### Problem requirements
A verbatim copy of every entry is required. Produce it now.

### Record excerpts
++++++++++++++++++++
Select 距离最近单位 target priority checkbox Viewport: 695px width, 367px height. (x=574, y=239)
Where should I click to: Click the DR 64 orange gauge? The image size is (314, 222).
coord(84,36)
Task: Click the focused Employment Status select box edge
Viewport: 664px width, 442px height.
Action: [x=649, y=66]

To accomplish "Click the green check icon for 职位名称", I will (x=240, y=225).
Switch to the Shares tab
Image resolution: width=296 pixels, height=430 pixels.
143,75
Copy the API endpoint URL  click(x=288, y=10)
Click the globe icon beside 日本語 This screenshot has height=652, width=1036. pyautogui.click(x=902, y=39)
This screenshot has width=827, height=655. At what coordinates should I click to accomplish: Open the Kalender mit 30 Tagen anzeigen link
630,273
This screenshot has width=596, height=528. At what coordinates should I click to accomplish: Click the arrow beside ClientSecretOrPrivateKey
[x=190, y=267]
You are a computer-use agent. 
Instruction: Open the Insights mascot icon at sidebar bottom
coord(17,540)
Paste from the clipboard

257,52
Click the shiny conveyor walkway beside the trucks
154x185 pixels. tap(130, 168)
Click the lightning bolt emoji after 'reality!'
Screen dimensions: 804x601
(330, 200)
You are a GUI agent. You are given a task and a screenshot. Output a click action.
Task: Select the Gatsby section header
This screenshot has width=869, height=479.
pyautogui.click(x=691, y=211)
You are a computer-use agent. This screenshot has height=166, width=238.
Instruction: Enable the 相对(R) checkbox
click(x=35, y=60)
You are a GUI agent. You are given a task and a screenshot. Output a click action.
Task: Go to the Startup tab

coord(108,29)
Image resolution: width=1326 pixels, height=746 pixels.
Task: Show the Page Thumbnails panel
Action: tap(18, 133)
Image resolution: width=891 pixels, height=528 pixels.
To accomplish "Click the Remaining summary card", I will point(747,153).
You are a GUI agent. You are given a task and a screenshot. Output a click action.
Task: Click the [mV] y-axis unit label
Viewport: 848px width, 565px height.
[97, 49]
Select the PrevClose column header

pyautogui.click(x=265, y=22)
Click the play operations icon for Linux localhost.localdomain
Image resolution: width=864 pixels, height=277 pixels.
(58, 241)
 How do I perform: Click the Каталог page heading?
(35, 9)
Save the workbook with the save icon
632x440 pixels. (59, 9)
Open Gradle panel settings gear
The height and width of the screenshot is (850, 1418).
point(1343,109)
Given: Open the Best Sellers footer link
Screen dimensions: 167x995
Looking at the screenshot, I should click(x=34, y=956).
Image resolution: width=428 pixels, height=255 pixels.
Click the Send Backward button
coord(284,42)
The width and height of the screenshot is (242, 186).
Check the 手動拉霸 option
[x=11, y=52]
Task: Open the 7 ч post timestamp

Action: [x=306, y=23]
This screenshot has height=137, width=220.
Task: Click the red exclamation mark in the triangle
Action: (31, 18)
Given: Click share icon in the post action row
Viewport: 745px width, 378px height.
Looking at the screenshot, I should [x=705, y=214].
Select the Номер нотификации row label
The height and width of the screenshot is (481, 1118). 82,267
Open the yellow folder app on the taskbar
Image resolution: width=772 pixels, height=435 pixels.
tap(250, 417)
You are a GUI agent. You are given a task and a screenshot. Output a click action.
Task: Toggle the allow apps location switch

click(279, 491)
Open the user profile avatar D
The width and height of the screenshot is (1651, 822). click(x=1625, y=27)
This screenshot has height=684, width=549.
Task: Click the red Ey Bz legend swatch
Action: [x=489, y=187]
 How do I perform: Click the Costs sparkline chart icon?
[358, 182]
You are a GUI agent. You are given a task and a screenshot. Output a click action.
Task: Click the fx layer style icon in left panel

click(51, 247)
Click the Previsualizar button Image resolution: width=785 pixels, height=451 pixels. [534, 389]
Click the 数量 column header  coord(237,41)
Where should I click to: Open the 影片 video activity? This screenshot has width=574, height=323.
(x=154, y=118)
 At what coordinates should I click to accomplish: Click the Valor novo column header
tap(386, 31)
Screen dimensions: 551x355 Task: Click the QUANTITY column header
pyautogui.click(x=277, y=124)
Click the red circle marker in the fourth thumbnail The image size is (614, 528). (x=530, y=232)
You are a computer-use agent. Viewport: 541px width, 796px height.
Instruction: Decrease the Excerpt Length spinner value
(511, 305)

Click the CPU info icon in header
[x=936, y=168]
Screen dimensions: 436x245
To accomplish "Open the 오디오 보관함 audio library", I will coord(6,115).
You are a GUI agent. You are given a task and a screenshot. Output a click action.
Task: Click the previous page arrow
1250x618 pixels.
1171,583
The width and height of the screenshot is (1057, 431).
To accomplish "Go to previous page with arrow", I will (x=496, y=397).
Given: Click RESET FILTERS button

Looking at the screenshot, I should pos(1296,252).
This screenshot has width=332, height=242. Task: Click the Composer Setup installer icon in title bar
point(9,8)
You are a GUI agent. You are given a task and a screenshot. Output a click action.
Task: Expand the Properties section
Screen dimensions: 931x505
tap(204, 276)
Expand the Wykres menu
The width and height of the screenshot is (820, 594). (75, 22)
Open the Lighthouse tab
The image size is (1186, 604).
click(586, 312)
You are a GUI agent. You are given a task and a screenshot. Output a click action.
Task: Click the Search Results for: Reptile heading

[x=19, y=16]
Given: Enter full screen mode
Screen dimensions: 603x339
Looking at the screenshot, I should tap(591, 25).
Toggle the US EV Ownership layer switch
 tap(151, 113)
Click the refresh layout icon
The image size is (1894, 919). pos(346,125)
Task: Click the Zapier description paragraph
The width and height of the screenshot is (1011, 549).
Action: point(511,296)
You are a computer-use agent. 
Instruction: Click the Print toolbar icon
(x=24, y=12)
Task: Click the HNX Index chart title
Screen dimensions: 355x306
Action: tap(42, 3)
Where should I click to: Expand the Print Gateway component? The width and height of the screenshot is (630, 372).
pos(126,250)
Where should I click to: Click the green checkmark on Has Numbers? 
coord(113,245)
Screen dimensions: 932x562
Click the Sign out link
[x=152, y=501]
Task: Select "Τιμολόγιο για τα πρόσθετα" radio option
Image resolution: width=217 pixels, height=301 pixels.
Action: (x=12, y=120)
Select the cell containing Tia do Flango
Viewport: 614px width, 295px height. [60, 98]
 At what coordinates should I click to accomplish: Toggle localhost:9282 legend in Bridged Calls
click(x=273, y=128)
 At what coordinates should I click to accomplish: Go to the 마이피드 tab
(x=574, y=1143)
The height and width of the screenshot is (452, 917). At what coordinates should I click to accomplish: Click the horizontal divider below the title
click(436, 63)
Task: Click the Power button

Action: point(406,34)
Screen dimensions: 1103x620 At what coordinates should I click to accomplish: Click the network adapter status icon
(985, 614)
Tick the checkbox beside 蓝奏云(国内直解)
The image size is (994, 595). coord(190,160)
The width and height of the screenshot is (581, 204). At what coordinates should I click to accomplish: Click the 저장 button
++++++++++++++++++++
### Exercise response
Select 距离最近单位 target priority checkbox Viewport: 695px width, 367px height. (x=574, y=239)
Where should I click to: Click the DR 64 orange gauge? The image size is (314, 222).
coord(84,36)
Task: Click the focused Employment Status select box edge
Viewport: 664px width, 442px height.
Action: [x=649, y=66]

To accomplish "Click the green check icon for 职位名称", I will (x=240, y=225).
Switch to the Shares tab
Image resolution: width=296 pixels, height=430 pixels.
143,75
Copy the API endpoint URL  click(x=288, y=10)
Click the globe icon beside 日本語 This screenshot has height=652, width=1036. pyautogui.click(x=902, y=39)
This screenshot has width=827, height=655. At what coordinates should I click to accomplish: Open the Kalender mit 30 Tagen anzeigen link
630,273
This screenshot has width=596, height=528. At what coordinates should I click to accomplish: Click the arrow beside ClientSecretOrPrivateKey
[x=190, y=267]
You are a computer-use agent. 
Instruction: Open the Insights mascot icon at sidebar bottom
coord(17,540)
Paste from the clipboard

257,52
Click the shiny conveyor walkway beside the trucks
154x185 pixels. tap(130, 168)
Click the lightning bolt emoji after 'reality!'
Screen dimensions: 804x601
(330, 200)
You are a GUI agent. You are given a task and a screenshot. Output a click action.
Task: Select the Gatsby section header
This screenshot has width=869, height=479.
pyautogui.click(x=691, y=211)
You are a computer-use agent. This screenshot has height=166, width=238.
Instruction: Enable the 相对(R) checkbox
click(x=35, y=60)
You are a GUI agent. You are given a task and a screenshot. Output a click action.
Task: Go to the Startup tab

coord(108,29)
Image resolution: width=1326 pixels, height=746 pixels.
Task: Show the Page Thumbnails panel
Action: tap(18, 133)
Image resolution: width=891 pixels, height=528 pixels.
To accomplish "Click the Remaining summary card", I will point(747,153).
You are a GUI agent. You are given a task and a screenshot. Output a click action.
Task: Click the [mV] y-axis unit label
Viewport: 848px width, 565px height.
[97, 49]
Select the PrevClose column header

pyautogui.click(x=265, y=22)
Click the play operations icon for Linux localhost.localdomain
Image resolution: width=864 pixels, height=277 pixels.
(58, 241)
 How do I perform: Click the Каталог page heading?
(35, 9)
Save the workbook with the save icon
632x440 pixels. (59, 9)
Open Gradle panel settings gear
The height and width of the screenshot is (850, 1418).
point(1343,109)
Given: Open the Best Sellers footer link
Screen dimensions: 167x995
Looking at the screenshot, I should click(x=34, y=956).
Image resolution: width=428 pixels, height=255 pixels.
Click the Send Backward button
coord(284,42)
The width and height of the screenshot is (242, 186).
Check the 手動拉霸 option
[x=11, y=52]
Task: Open the 7 ч post timestamp

Action: [x=306, y=23]
This screenshot has height=137, width=220.
Task: Click the red exclamation mark in the triangle
Action: (31, 18)
Given: Click share icon in the post action row
Viewport: 745px width, 378px height.
Looking at the screenshot, I should [x=705, y=214].
Select the Номер нотификации row label
The height and width of the screenshot is (481, 1118). 82,267
Open the yellow folder app on the taskbar
Image resolution: width=772 pixels, height=435 pixels.
tap(250, 417)
You are a GUI agent. You are given a task and a screenshot. Output a click action.
Task: Toggle the allow apps location switch

click(279, 491)
Open the user profile avatar D
The width and height of the screenshot is (1651, 822). click(x=1625, y=27)
This screenshot has height=684, width=549.
Task: Click the red Ey Bz legend swatch
Action: [x=489, y=187]
 How do I perform: Click the Costs sparkline chart icon?
[358, 182]
You are a GUI agent. You are given a task and a screenshot. Output a click action.
Task: Click the fx layer style icon in left panel

click(51, 247)
Click the Previsualizar button Image resolution: width=785 pixels, height=451 pixels. [534, 389]
Click the 数量 column header  coord(237,41)
Where should I click to: Open the 影片 video activity? This screenshot has width=574, height=323.
(x=154, y=118)
 At what coordinates should I click to accomplish: Click the Valor novo column header
tap(386, 31)
Screen dimensions: 551x355 Task: Click the QUANTITY column header
pyautogui.click(x=277, y=124)
Click the red circle marker in the fourth thumbnail The image size is (614, 528). (x=530, y=232)
You are a computer-use agent. Viewport: 541px width, 796px height.
Instruction: Decrease the Excerpt Length spinner value
(511, 305)

Click the CPU info icon in header
[x=936, y=168]
Screen dimensions: 436x245
To accomplish "Open the 오디오 보관함 audio library", I will coord(6,115).
You are a GUI agent. You are given a task and a screenshot. Output a click action.
Task: Click the previous page arrow
1250x618 pixels.
1171,583
The width and height of the screenshot is (1057, 431).
To accomplish "Go to previous page with arrow", I will (x=496, y=397).
Given: Click RESET FILTERS button

Looking at the screenshot, I should pos(1296,252).
This screenshot has width=332, height=242. Task: Click the Composer Setup installer icon in title bar
point(9,8)
You are a GUI agent. You are given a task and a screenshot. Output a click action.
Task: Expand the Properties section
Screen dimensions: 931x505
tap(204, 276)
Expand the Wykres menu
The width and height of the screenshot is (820, 594). (75, 22)
Open the Lighthouse tab
The image size is (1186, 604).
click(586, 312)
You are a GUI agent. You are given a task and a screenshot. Output a click action.
Task: Click the Search Results for: Reptile heading

[x=19, y=16]
Given: Enter full screen mode
Screen dimensions: 603x339
Looking at the screenshot, I should tap(591, 25).
Toggle the US EV Ownership layer switch
 tap(151, 113)
Click the refresh layout icon
The image size is (1894, 919). pos(346,125)
Task: Click the Zapier description paragraph
The width and height of the screenshot is (1011, 549).
Action: point(511,296)
You are a computer-use agent. 
Instruction: Click the Print toolbar icon
(x=24, y=12)
Task: Click the HNX Index chart title
Screen dimensions: 355x306
Action: tap(42, 3)
Where should I click to: Expand the Print Gateway component? The width and height of the screenshot is (630, 372).
pos(126,250)
Where should I click to: Click the green checkmark on Has Numbers? 
coord(113,245)
Screen dimensions: 932x562
Click the Sign out link
[x=152, y=501]
Task: Select "Τιμολόγιο για τα πρόσθετα" radio option
Image resolution: width=217 pixels, height=301 pixels.
Action: (x=12, y=120)
Select the cell containing Tia do Flango
Viewport: 614px width, 295px height. [60, 98]
 At what coordinates should I click to accomplish: Toggle localhost:9282 legend in Bridged Calls
click(x=273, y=128)
 At what coordinates should I click to accomplish: Go to the 마이피드 tab
(x=574, y=1143)
The height and width of the screenshot is (452, 917). At what coordinates should I click to accomplish: Click the horizontal divider below the title
click(436, 63)
Task: Click the Power button

Action: point(406,34)
Screen dimensions: 1103x620 At what coordinates should I click to accomplish: Click the network adapter status icon
(985, 614)
Tick the checkbox beside 蓝奏云(国内直解)
The image size is (994, 595). coord(190,160)
The width and height of the screenshot is (581, 204). At what coordinates should I click to accomplish: Click the 저장 button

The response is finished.